[Collected data]

%%

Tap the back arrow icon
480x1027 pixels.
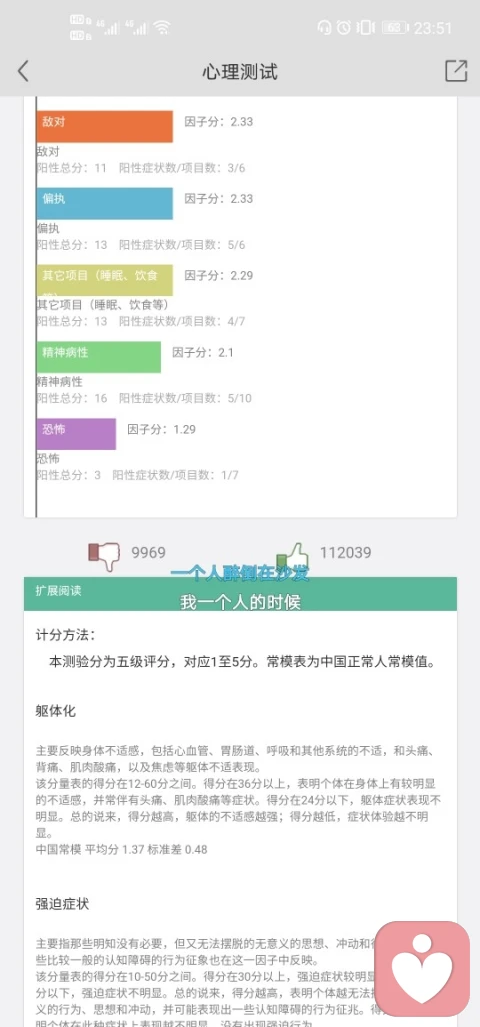pos(23,71)
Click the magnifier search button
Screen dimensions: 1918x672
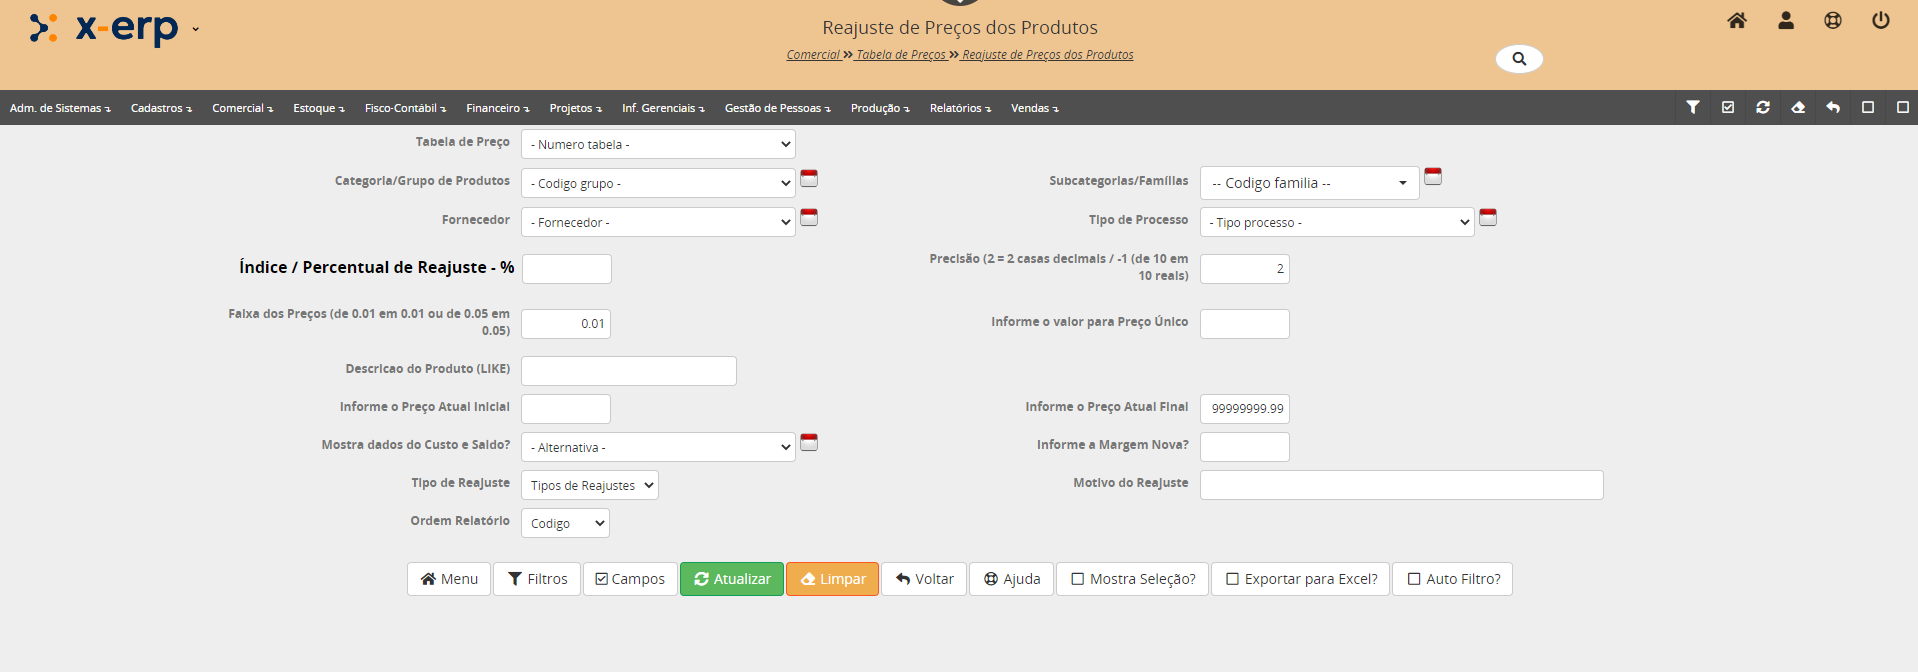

%%

Keep the pictures out and write out the records exactly.

Tap the back arrow icon
480x1027 pixels.
pos(23,71)
Click the magnifier search button
Screen dimensions: 1918x672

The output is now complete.